Sunday, September 01, 2013

Sunday Morning Links

Assorted content for your Sunday reading.

- Emily Badger discusses how poverty affects people who are forced to use their physical and mental resources on bare survival:
Human mental bandwidth is finite. You’ve probably experienced this before (though maybe not in those terms): When you’re lost in concentration trying to solve a problem like a broken computer, you’re more likely to neglect other tasks, things like remembering to take the dog for a walk, or picking your kid up from school. This is why people who use cell phones behind the wheel actually perform worse as drivers. It’s why air traffic controllers focused on averting a mid-air collision are less likely to pay attention to other planes in the sky.

We only have so much cognitive capacity to spread around. It's a scarce resource.

This understanding of the brain’s bandwidth could fundamentally change the way we think about poverty. Researchers publishing some groundbreaking findings today in the journal Science have concluded that poverty imposes such a massive cognitive load on the poor that they have little bandwidth left over to do many of the things that might lift them out of poverty – like go to night school, or search for a new job, or even remember to pay bills on time.
...
Solutions that make financial life easier for poor people don’t simply change their financial prospects.
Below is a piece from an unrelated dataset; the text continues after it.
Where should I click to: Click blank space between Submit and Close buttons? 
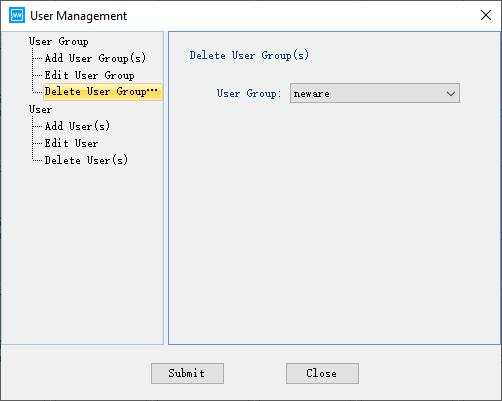[255, 373]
When a poor person receives a regular direct-deposited paycheck every Friday, that does more than simply relieve the worry over when money will come in next.
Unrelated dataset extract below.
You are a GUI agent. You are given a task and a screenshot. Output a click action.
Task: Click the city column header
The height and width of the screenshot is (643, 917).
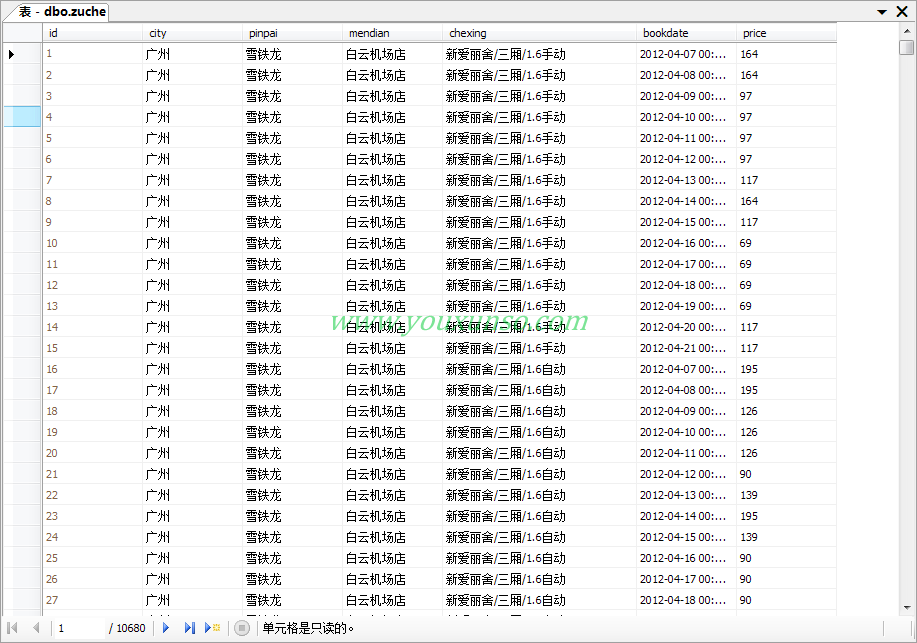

 “When we do that, we liberate some bandwidth,” Shafir says. Policymakers tend to evaluate the success of financial programs aimed at the poor by measuring how they do financially. “The interesting thing about this perspective is that it says if I make your financial life easier, if I give you more bandwidth, what I really ought to look at is how you’re doing in your life. You might be doing better parenting. You might be adhering to your medication better.”
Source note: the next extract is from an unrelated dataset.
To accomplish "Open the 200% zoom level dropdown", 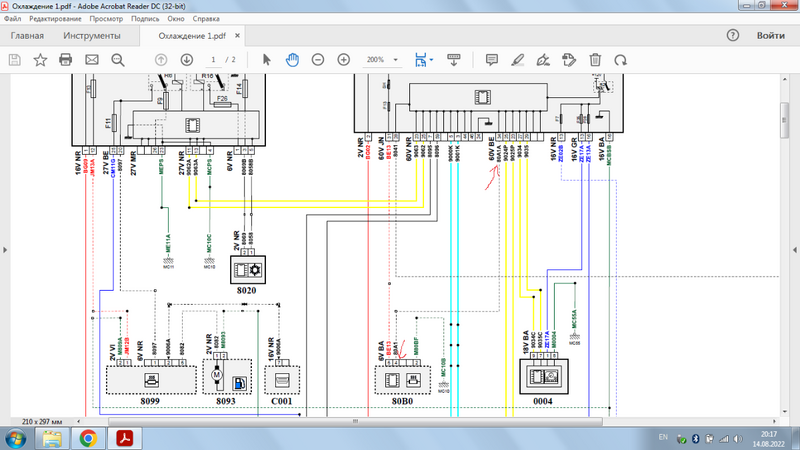I will tap(397, 60).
The limited bandwidth created by poverty directly impacts the cognitive control and fluid intelligence that we need for all kinds of everyday tasks.
- And Patricia O'Campo examines some tragic real-life applications of the principle - noting that while poverty is linked to a number of health problems in new mothers, it's especially closely correlated with the simultaneous development of multiple health problems.

- But then, a place at the top of the income spectrum doesn't insulate a person from other sets of problems - as Joshua Holland discusses new research linking upper-class status to unethical behaviour, narcissism and a sense of entitlement. And in an entirely unrelated commentary, Livia Gershon contrasts the real world against the one in which Thomas Friedman and others think that high-skilled jobs are available for everybody.

- Finally, Matthew Yglesias and the Guardian highlight the need to recognize the limitations of outside intervention, while pogge is rightly skeptical of the case for military action without any apparent plan or end goal. Rick Salutin comments on the double standard applied to foreign regimes whenever foreign policy insiders decide it's time for another war. And mistermix suggests it's possible to do much more good helping refugees of the Syrian civil war instead of dropping bombs.